Stable Ag2O/g-C3N4 p-n heterojunction photocatalysts for efficient inactivation of harmful algae under visible light

Abstract

The design of stable and highly efficient photocatalysts for harmful algae removal is critical to preserve the aquatic ecosystems. In this work, a series of Ag2O/g-C3N4 with p-n heterojunction were synthesized by a chemical deposition method for photocatalytic algae removal under visible light. The effects of surface charge and composition ratio for the formation of heterojunction were investigated. The crystal phase, functional groups, morphology, optical properties, and elemental composition of the synthesized photocatalysts were also characterized. The experimental results showed that the photocatalytic activity of 14.3 wt% Ag2O/B-g-C3N4 was outstanding for algae removal, suggesting that the bulk graphitic carbon nitride (g-C3N4) with negative surface charge was subject to combine with Ag2O to form the heterojunction. In addition, the photocatalytic activity of the heterojunction was greatly affected by the composition ratio of synthesized materials. The optimal photocatalytic activity was observed when the composition ratio of Ag2O and bulk g-C3N4 was 1:6, and the photocatalyst reached up to 99.94 % removal of Microcystis aeruginosa (M. aeruginosa) after 6 h of photocatalytic reaction.
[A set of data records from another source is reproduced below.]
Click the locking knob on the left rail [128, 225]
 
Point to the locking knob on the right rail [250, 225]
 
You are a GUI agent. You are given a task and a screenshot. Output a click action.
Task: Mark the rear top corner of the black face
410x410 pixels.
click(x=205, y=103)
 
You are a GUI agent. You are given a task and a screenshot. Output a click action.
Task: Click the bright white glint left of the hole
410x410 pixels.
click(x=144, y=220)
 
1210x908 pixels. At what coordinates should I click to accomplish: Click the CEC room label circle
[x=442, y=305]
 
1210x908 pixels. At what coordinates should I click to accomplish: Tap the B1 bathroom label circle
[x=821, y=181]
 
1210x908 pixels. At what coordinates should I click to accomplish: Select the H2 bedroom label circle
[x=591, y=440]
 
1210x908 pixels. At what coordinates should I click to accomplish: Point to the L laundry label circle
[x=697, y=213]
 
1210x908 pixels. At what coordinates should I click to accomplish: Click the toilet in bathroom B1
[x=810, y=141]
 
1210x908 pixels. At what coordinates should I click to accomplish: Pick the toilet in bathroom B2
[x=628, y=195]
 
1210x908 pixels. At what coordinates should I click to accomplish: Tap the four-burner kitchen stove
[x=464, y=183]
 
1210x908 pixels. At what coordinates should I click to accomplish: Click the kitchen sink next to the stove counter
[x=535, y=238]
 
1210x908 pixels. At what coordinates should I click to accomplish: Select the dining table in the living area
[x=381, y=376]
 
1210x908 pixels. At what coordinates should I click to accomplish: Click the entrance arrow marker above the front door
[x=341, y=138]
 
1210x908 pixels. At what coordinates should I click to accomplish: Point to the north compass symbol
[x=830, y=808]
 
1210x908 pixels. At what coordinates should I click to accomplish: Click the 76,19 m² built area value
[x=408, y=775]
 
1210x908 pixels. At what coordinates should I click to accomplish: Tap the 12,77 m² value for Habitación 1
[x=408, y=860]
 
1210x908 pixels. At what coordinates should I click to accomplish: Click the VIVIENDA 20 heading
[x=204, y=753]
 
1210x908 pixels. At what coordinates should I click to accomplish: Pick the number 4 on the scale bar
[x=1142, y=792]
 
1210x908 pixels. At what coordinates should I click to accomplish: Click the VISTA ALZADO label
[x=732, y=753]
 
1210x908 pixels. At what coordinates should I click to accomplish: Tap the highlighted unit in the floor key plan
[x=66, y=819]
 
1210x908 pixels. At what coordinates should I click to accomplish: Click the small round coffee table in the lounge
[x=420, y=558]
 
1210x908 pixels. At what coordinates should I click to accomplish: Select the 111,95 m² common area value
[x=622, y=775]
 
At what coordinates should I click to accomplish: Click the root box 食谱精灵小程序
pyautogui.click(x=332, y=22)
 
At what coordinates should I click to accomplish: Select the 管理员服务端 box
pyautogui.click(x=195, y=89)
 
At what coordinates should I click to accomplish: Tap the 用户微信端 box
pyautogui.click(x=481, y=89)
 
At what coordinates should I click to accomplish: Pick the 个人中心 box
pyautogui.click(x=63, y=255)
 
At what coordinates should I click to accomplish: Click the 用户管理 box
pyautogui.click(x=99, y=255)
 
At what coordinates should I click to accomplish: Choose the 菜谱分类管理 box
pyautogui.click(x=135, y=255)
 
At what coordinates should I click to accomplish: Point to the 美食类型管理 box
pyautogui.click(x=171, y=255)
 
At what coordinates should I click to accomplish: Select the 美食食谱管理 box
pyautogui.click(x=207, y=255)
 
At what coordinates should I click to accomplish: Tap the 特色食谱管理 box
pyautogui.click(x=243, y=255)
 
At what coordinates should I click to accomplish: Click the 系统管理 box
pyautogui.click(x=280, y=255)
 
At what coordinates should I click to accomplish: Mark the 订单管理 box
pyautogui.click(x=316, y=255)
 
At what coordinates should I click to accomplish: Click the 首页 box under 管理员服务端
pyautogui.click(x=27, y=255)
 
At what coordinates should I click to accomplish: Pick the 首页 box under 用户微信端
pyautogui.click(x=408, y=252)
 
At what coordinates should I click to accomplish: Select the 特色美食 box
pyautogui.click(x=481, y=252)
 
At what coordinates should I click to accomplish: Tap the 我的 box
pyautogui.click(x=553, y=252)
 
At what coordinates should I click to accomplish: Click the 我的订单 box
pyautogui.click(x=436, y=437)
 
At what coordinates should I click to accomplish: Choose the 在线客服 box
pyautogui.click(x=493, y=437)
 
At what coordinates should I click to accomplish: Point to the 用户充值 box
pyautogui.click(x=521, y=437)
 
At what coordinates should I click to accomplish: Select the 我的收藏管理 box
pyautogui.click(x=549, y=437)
Superoxide dismutase (SOD) and malondialdehyde (MDA) of algae cells decreased while catalase (CAT) increased during the experimental process. Furthermore, the antioxidant system collapsed and algal cell membrane was ruptured and damaged, resulting in the release of a large number of important ions (e.g., K+, Ca2+, and Mg2+), the decrease of chlorophyll a and phycobiliprotein (PB) contents, as well as the destruction of the photosynthetic system. Overall, the synthesized 14.3 wt% Ag2O/B-g-C3N4 as a good photocatalyst has remarkable photostability under visible light and can be applied to alleviate cyanobacteria blooms.